Laissez fleurir mille fleurs d’ADN – Le blog des soins de santé

by Sophie Martin

Des chercheurs de l’Université de Caroline du Nord ont mis au point des « fleurs d’ADN », des nanorobots microscopiques capables de se déplacer, de se transformer et de réagir à leur environnement. Cette avancée pourrait révolutionner la médecine, la détection de maladies et même le stockage de données.

Ces structures complexes, créées au Laboratoire Freeman dirigé par le Dr Ronit Freeman, sont constituées d’ADN combiné à des matériaux inorganiques. Leur particularité réside dans leur capacité à modifier leur forme et à déclencher des réactions chimiques en réponse à des signaux tels que la température, l’acidité ou la présence de substances spécifiques.

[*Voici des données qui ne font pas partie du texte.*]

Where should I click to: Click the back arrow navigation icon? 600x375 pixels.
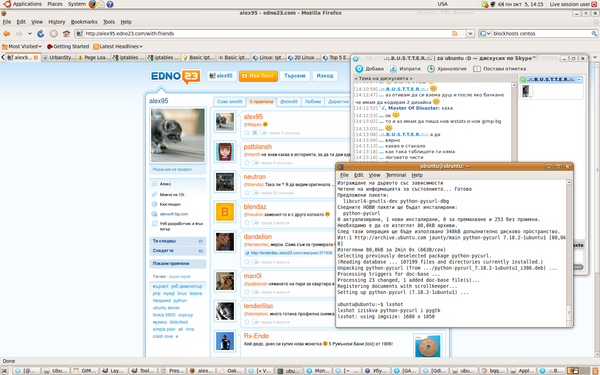pos(7,34)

« Nous nous inspirons des créations de la nature, comme les fleurs qui s’épanouissent ou la croissance des tissus, et les traduisons en une technologie qui pourrait un jour penser, bouger et s’adapter par elle-même », explique le professeur Freeman. L’équipe de recherche vise à concevoir des « matériaux vivants et synthétiques » pour améliorer la santé à l’échelle mondiale.

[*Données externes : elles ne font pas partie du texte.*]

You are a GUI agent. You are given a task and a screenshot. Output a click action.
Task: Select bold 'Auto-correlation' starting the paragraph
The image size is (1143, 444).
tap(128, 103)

Les applications potentielles de ces « fleurs d’ADN » sont vastes. Les chercheurs envisagent des capsules intelligentes capables de libérer des médicaments uniquement en présence d’une maladie, ou encore des nanorobots injectables capables de cibler des tumeurs cancéreuses et de prélever des échantillons de tissu. « En principe, cela pourrait être possible avec nos matériaux métamorphes », précise le professeur Freeman.

Au-delà de la médecine, cette technologie pourrait également être utilisée pour nettoyer la pollution environnementale ou pour développer des supports de stockage numérique ultra-performants, capables d’emmagasiner jusqu’à 2 000 milliards de gigaoctets sur une simple cuillère à café.

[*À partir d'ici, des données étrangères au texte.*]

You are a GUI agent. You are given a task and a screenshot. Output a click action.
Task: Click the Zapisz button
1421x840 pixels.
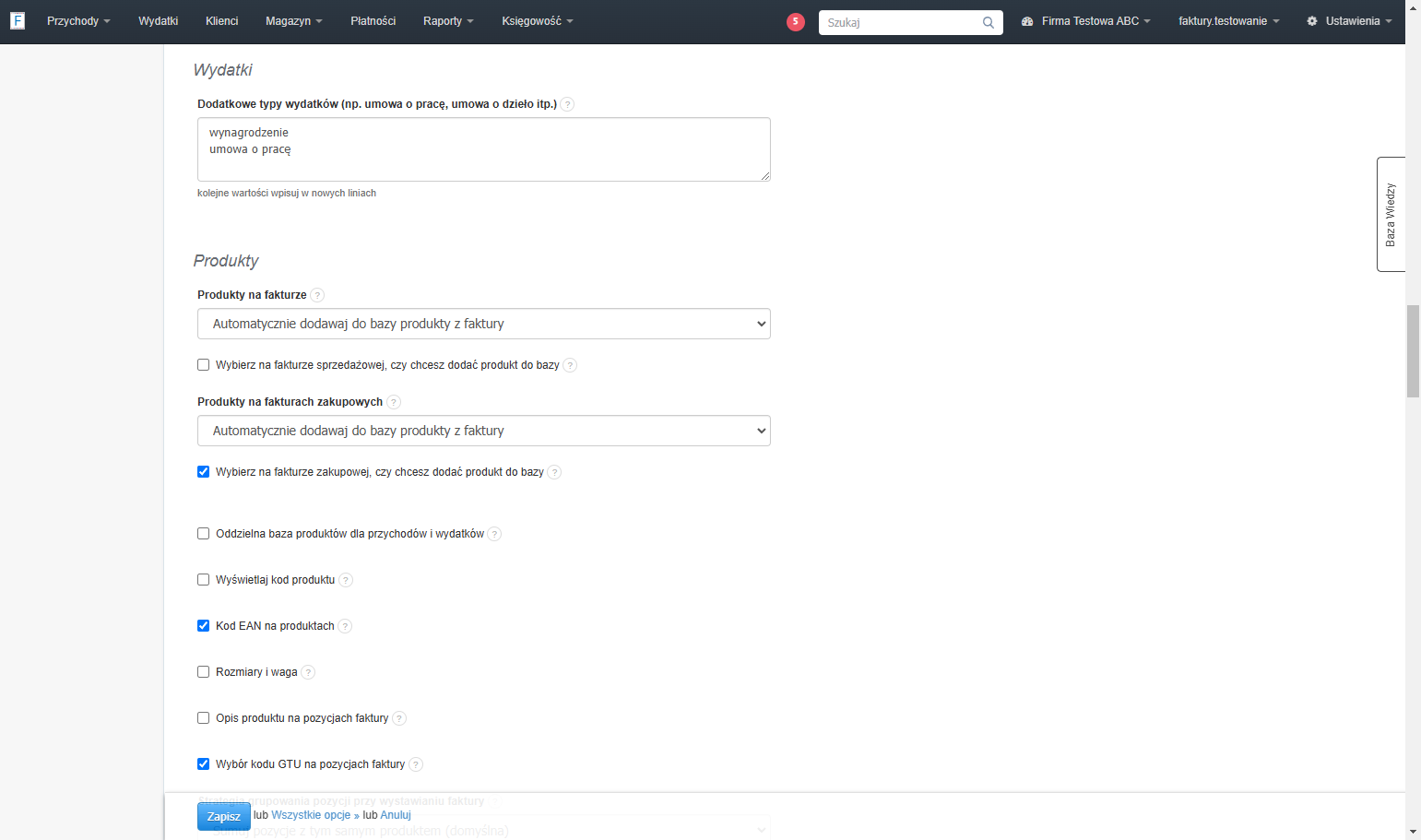[224, 816]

L’équipe du Laboratoire Freeman travaille sur quatre axes principaux : la détection rapide de maladies, le biomimétisme (l’imitation des mécanismes naturels), le développement de thérapies innovantes et l’étude des « matières douces », un domaine scientifique multidisciplinaire englobant la mécanique des fluides, la science des matériaux et la biologie.

« En reconnaissant, en respectant et en étudiant les mécanismes naturels, nous sommes capables de les imiter afin de développer des biothérapies efficaces et de faire progresser l’ingénierie biomédicale », souligne le laboratoire.

Bien que cette technologie en soit encore à ses débuts, les chercheurs sont convaincus qu’elle représente une avancée majeure dans la convergence entre les systèmes vivants et les machines, ouvrant la voie à des innovations considérables au cours du XXIe siècle.